Japan Geoscience Union Meeting 2023

Presentation information

[E] Oral

A (Atmospheric and Hydrospheric Sciences ) » A-AS Atmospheric Sciences, Meteorology & Atmospheric Environment

[A-AS05] Large-scale moisture and organized cloud systems

Fri. May 26, 2023 1:45 PM - 3:15 PM 201A (International Conference Hall, Makuhari Messe)

convener:Daisuke Takasuka(Atmosphere and Ocean Research Institute, The University of Tokyo), Satoru Yokoi(Japan Agency for Marine-Earth Science and Technology), Hiroaki Miura(The University of Tokyo), Atsushi Hamada(University of Toyama), Chairperson:Daisuke Takasuka(Atmosphere and Ocean Research Institute, The University of Tokyo), Atsushi Hamada(University of Toyama)

1:45 PM - 2:00 PM

[AAS05-01] Coupling Momentum and Variance in a MMF with a 2D CRM

★Invited Papers

*Walter Michael Hannah1, Kyle Pressel2, Mikhail Ovchinnikov2, Qiu Yang2, Ruby Leung2, Gregory Elsaesser3, Matthew Norman4, Ben Hillman5 (1.Lawrence Livermore National Laboratory, 2.Pacific Northwest National Laboratory, 3.NASA, 4.Oak Ridge Leadership Computing Facility, 5.SNL)

Keywords:atmospheric modelling, multiscale modelling framework, convective momentum transport, GPU acceleration, tropical variability

An atmospheric multiscale modeling framework (MMF) allows an explicit representation of convection by coupling a cloud resolving model (CRM) with a general circulation model (GCM). This avoids the need for conventional parameterizations of clouds and turbulence.

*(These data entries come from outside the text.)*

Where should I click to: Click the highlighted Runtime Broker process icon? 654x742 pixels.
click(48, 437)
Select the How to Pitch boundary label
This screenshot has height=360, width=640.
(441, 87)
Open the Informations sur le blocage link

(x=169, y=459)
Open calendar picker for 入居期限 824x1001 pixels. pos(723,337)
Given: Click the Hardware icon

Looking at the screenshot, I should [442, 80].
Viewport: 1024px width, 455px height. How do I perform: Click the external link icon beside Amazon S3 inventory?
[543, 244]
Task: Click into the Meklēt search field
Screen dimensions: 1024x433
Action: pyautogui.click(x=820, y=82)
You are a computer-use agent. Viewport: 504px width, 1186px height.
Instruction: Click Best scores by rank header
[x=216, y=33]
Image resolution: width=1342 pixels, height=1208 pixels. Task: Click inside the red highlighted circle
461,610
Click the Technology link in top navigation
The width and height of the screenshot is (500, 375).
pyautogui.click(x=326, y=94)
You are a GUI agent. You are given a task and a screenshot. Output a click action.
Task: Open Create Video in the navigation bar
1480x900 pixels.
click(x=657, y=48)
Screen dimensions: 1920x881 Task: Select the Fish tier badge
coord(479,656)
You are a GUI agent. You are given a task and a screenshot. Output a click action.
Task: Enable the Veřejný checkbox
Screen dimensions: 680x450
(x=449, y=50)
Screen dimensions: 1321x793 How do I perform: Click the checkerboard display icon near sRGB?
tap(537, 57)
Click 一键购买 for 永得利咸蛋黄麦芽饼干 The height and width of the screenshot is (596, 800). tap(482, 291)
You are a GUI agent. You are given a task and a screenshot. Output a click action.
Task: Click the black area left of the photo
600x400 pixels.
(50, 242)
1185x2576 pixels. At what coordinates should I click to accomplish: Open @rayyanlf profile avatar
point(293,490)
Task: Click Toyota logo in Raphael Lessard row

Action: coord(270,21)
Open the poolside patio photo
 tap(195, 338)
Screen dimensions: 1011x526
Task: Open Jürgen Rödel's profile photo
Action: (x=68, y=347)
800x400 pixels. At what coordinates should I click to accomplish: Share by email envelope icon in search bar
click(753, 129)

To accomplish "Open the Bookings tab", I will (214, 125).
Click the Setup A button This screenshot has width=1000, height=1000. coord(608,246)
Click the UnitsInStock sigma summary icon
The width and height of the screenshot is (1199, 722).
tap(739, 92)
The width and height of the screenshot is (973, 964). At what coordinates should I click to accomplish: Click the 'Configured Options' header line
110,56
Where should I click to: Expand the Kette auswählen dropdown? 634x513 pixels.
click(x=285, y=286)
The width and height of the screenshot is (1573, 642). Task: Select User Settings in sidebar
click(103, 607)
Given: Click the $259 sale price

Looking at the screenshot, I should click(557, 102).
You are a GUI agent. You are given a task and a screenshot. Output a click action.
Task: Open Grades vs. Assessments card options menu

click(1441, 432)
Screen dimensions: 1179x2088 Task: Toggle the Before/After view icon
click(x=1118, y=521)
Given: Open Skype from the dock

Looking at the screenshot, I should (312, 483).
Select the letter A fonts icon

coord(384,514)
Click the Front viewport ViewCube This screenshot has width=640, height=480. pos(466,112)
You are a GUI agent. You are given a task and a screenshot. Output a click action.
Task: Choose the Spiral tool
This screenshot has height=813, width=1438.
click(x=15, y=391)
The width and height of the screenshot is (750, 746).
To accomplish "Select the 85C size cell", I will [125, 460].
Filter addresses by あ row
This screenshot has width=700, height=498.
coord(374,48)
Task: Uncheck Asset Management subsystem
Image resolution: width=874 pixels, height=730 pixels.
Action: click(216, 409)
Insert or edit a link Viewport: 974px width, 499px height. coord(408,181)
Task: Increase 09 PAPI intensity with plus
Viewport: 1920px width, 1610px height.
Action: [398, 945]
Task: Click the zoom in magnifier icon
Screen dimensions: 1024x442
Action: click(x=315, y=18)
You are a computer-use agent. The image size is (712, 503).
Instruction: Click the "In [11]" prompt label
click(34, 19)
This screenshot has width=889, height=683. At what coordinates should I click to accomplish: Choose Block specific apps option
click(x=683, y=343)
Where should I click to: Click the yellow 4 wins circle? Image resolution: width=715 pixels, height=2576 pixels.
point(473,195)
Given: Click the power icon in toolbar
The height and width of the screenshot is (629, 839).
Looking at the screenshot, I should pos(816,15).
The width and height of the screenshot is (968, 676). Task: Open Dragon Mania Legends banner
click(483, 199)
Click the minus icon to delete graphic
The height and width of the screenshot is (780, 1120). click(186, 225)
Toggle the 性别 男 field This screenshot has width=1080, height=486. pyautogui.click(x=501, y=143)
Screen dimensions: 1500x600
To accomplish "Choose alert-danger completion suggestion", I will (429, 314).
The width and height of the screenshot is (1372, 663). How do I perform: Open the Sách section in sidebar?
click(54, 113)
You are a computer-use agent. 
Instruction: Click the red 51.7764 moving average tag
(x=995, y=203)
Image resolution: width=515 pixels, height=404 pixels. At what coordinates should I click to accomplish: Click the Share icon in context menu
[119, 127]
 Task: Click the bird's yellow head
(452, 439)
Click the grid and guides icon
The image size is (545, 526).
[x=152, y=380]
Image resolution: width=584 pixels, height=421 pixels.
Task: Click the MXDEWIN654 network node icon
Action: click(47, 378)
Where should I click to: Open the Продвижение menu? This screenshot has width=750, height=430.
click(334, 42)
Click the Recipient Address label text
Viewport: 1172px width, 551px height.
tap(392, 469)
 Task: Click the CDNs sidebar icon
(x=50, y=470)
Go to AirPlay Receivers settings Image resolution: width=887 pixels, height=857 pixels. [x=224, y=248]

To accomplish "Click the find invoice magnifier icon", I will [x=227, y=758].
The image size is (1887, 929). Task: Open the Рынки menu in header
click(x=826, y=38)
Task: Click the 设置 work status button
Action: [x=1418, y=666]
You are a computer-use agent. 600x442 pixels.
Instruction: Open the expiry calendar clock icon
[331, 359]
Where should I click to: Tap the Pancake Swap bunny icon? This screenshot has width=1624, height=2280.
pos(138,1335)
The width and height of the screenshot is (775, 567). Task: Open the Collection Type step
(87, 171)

Traditional MMF implementations often use a 2D CRM with periodic boundary conditions to constrain the computational cost, but some consequences of this approach are that convective momentum transport cannot be explicitly represented and small-scale fluctuations within the CRM cannot be transported by the large-scale flow. These limitations can be problematic because they force the model to ignore key atmospheric processes. Two enhancements have been implemented in the E3SM-MMF to address these deficiencies. The first is the momentum transport scheme of Tulich (2015) in which the large-scale momentum field is represented in the CRM by two scalars, which allows the 3D momentum transport to be approximated by a 2D CRM. The second feature is a scheme that allows small scale fluctuations within the CRM to be transported between CRM instances on the global grid.